Wnt-β-catenin signaling pathway, the Achilles' heels of cancer multidrug resistance

BACKGROUND: Most of the anticancer chemotherapy are hampered via the development of multidrug resistance (MDR), which is resistance of tumor cells against cytotoxic effects of multiple chemotherapeutic agents. Overexpression and/or over-activation of ATP-dependent drug efflux transporters is a key mechanism underlying MDR development. Moreover, enhancement of drug metabolism, change in drug targets and aberrant activation of the main signaling pathways, including Wnt, Akt and NF-κB are also responsible for MDR. METHODS: Here we have reviewed the roles of Wnt signaling in MDR as well as its potential therapeutic significance.
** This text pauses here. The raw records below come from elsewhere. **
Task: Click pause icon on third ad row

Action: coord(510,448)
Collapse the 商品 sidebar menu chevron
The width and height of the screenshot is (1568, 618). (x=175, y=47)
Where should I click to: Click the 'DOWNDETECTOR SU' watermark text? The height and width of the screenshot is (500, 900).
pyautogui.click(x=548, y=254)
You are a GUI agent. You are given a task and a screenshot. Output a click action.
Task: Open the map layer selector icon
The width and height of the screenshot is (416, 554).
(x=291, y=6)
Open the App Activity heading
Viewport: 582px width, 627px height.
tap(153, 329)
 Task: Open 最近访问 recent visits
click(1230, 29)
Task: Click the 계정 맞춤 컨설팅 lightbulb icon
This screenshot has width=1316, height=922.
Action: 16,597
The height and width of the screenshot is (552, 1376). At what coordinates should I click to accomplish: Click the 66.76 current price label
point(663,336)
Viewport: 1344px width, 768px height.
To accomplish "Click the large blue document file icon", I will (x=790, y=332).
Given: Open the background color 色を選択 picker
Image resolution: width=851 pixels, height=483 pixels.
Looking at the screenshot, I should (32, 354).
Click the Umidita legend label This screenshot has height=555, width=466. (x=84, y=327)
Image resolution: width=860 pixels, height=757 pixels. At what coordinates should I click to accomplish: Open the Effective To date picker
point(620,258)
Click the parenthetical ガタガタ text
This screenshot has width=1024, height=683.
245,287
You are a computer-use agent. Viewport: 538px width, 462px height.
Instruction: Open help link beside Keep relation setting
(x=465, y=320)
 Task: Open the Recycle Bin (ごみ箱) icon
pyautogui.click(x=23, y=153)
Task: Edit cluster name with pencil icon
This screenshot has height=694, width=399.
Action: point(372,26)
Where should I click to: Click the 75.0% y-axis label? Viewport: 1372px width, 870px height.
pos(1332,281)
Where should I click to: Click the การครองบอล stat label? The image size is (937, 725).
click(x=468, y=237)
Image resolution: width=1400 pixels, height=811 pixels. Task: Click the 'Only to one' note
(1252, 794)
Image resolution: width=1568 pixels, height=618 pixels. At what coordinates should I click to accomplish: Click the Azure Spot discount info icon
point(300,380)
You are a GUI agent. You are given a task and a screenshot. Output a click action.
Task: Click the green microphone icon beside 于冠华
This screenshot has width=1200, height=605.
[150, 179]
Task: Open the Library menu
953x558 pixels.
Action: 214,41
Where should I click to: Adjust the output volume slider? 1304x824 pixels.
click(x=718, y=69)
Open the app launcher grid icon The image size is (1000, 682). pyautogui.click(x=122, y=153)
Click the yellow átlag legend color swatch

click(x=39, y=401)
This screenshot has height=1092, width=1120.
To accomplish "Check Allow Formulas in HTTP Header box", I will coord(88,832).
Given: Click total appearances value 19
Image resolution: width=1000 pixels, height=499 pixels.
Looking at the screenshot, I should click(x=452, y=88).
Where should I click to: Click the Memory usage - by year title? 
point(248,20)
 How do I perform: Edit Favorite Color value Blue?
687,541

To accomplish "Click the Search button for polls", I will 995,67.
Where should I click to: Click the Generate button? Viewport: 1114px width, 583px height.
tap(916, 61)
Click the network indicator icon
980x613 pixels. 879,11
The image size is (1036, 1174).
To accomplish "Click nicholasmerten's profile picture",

To do so, Pubmed and Scopus have been searched using Wnt, β-catenin, cancer, MDR and multidrug resistance as keywords. Manuscripts investigating the roles of Wnt signaling in MDR or studying the modulation of MDR through the inhibition of Wnt signaling have been involved in the study. RESULT AND CONCLUSION: Wnt signaling has been involved in several pathophysiological states, including carcinogenesis and embryonic development. Wnt signaling is linked to various aspects of MDR including P-glycoprotein and multidrug resistance protein 1 regulation through its canonical and non-canonical pathways. Wnt/β-catenin signaling has also linked to other pathways such as NF-κB and PI3K-Akt involving cancer progression. Accordingly, Wnt/β-catenin signaling can be a potential target for cancer therapy.